[Saved entries]
☆ ☆ ☆ ☆

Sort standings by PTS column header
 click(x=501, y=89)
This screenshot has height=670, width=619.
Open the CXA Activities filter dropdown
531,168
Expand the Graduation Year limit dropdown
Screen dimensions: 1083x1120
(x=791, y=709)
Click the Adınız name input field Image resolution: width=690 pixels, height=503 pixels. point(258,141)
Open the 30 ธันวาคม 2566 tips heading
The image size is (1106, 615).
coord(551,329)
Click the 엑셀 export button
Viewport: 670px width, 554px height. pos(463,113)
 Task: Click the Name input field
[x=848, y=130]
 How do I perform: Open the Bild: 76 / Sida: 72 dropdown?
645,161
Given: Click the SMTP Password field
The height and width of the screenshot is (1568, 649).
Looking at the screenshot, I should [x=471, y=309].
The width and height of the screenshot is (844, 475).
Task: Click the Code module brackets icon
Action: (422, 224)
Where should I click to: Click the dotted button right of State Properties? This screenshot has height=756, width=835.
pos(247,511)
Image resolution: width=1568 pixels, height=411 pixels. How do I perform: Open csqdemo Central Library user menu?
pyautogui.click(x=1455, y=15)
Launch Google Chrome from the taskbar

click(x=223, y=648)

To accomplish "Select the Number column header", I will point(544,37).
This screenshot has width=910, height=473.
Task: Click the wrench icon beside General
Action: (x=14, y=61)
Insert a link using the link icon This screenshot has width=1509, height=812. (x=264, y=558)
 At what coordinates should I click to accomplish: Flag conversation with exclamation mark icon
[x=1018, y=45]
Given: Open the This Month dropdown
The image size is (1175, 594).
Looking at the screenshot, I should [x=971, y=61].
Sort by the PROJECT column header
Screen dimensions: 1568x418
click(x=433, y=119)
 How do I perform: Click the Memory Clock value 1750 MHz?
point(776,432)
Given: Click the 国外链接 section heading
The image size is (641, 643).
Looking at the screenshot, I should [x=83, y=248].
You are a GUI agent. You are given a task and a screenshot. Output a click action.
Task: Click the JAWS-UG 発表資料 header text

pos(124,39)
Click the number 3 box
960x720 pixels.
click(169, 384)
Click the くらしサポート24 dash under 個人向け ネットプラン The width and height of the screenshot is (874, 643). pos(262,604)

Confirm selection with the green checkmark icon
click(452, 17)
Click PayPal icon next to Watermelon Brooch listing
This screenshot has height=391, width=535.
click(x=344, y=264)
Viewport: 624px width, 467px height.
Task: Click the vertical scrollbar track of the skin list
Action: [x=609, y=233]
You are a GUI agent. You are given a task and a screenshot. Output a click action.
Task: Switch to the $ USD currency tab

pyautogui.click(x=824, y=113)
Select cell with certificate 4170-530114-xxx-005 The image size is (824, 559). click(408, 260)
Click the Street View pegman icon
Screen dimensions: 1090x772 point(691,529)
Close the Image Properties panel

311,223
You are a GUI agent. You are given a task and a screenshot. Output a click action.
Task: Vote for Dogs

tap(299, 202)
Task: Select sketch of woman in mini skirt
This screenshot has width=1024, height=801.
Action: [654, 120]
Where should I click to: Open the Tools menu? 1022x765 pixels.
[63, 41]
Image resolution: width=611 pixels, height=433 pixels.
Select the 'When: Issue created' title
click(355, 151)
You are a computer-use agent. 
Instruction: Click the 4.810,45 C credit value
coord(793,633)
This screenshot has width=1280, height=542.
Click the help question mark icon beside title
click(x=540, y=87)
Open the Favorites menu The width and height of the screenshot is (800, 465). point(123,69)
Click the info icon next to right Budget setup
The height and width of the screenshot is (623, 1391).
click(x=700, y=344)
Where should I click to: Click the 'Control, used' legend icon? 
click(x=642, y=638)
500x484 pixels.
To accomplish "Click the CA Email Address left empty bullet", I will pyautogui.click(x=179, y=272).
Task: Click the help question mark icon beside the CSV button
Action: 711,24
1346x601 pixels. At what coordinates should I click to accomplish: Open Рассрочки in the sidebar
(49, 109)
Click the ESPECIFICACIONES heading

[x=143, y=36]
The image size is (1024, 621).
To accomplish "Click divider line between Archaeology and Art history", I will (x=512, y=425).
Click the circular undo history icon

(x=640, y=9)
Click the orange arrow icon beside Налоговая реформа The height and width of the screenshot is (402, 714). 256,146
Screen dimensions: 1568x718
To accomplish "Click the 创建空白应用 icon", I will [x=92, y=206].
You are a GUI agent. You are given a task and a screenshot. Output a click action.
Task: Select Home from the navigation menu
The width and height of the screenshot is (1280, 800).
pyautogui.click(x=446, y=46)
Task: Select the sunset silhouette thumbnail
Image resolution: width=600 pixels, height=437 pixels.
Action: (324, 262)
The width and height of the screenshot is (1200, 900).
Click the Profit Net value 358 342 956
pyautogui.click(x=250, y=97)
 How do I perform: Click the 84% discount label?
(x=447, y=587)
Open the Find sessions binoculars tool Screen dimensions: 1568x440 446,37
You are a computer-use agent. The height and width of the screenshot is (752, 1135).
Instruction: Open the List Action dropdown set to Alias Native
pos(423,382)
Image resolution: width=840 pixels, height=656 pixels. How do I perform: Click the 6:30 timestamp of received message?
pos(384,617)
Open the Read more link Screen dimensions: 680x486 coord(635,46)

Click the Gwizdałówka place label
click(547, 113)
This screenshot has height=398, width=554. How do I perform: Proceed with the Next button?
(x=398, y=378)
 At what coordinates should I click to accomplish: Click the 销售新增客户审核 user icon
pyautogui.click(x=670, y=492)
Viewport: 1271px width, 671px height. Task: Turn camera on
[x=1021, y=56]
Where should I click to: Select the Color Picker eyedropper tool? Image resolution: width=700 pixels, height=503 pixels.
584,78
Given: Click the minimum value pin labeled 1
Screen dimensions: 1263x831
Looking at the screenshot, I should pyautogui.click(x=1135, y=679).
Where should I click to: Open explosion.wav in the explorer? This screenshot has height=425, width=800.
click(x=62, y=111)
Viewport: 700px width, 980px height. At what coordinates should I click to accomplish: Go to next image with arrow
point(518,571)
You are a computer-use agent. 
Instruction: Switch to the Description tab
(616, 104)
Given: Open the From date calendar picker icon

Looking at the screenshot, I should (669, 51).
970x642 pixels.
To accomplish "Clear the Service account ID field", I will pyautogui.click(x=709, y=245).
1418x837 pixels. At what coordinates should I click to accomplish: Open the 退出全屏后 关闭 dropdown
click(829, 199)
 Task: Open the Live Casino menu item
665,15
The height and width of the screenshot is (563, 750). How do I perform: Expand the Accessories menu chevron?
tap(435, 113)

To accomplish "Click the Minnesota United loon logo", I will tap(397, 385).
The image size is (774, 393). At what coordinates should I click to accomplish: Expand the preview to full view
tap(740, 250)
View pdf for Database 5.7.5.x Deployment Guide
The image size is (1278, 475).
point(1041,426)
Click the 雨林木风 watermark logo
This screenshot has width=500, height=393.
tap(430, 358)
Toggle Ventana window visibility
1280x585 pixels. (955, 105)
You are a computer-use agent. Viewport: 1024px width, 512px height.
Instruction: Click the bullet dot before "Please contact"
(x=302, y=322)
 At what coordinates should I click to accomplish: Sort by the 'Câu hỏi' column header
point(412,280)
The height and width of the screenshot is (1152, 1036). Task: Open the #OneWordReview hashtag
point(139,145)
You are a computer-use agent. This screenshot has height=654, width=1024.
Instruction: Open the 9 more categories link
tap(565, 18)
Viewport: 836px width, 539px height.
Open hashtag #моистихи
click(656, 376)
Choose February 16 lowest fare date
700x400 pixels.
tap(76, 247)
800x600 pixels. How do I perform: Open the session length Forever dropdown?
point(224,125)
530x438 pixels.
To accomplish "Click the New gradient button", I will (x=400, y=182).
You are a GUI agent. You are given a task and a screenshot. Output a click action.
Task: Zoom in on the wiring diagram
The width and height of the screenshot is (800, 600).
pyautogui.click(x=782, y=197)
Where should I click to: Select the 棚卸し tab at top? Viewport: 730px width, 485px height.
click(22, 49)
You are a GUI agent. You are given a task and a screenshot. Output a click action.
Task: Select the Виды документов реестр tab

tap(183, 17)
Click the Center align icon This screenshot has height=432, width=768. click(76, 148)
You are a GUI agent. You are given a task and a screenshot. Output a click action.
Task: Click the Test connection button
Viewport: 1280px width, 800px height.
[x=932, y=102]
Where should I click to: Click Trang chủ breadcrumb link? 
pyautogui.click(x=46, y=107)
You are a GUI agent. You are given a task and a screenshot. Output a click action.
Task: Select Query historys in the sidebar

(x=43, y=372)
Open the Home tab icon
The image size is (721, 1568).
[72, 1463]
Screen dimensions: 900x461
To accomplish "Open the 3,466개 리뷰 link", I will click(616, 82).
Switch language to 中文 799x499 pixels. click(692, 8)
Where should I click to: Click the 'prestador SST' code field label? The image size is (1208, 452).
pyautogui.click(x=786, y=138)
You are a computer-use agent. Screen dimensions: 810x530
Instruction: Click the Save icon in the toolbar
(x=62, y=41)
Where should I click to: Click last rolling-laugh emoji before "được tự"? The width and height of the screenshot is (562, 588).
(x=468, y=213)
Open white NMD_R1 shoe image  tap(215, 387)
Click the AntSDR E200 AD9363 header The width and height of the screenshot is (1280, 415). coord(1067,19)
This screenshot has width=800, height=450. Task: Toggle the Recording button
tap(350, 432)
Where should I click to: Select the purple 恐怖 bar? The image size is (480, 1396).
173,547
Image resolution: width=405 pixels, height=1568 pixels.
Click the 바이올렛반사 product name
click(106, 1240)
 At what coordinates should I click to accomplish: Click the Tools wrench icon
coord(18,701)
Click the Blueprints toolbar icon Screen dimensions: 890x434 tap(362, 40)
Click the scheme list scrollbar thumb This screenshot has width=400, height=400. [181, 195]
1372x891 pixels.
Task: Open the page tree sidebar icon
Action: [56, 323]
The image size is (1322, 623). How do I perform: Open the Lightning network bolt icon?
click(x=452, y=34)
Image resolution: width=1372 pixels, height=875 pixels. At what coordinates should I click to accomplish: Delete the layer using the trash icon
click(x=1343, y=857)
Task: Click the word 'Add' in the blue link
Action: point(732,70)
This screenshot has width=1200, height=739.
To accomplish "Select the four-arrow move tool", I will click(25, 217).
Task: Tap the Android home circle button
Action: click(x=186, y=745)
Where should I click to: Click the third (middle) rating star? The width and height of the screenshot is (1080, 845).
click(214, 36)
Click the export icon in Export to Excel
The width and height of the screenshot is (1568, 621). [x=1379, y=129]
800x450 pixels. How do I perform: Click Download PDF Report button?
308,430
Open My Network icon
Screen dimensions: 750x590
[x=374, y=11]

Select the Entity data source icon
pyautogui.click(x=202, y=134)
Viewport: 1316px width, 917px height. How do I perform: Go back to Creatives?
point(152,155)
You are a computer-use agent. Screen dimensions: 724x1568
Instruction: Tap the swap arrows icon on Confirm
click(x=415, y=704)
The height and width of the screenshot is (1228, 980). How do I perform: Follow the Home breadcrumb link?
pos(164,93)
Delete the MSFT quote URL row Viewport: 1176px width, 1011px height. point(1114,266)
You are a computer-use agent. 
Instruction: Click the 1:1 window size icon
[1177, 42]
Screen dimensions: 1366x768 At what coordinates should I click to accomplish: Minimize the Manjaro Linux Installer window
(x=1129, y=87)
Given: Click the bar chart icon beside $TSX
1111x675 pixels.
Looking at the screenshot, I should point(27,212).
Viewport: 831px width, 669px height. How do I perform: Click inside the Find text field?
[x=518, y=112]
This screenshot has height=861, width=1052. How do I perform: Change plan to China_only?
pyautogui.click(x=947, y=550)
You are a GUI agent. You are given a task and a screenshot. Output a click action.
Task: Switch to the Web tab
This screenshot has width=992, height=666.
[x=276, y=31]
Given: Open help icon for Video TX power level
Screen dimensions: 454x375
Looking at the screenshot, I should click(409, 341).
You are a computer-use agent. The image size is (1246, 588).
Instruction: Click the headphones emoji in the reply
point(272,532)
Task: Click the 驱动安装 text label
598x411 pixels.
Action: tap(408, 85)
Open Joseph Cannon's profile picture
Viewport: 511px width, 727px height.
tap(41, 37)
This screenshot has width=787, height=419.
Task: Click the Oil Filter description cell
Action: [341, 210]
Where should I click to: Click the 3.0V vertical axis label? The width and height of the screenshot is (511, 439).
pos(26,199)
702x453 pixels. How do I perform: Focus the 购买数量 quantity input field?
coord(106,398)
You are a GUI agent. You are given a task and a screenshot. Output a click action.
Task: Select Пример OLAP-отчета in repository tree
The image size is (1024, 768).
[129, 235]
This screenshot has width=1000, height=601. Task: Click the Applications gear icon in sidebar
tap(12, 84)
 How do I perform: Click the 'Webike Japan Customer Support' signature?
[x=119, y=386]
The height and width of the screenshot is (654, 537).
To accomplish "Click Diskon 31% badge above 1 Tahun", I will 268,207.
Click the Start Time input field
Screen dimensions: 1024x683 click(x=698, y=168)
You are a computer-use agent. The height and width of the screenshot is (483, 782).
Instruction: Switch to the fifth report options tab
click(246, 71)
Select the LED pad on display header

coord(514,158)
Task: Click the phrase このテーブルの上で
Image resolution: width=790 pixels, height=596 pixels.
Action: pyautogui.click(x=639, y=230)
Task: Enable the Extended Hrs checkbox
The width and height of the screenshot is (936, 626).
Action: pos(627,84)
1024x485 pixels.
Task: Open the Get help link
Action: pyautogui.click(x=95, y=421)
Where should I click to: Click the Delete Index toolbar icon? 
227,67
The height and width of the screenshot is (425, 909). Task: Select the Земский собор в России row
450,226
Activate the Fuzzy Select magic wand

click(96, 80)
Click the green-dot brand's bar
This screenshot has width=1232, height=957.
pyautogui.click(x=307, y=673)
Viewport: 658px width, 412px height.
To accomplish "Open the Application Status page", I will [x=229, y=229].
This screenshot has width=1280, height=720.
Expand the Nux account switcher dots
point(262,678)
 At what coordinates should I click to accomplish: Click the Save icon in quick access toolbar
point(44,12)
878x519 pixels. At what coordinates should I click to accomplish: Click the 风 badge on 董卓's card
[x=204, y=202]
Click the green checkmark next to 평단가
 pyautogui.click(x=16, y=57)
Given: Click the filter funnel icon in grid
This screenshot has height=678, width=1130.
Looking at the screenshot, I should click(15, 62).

☆ ☆ ☆ ☆

Task to carry out ▸
For the entries above, say how many lines contain the word "computer", giving the number alone.

Exercise answer ▸
10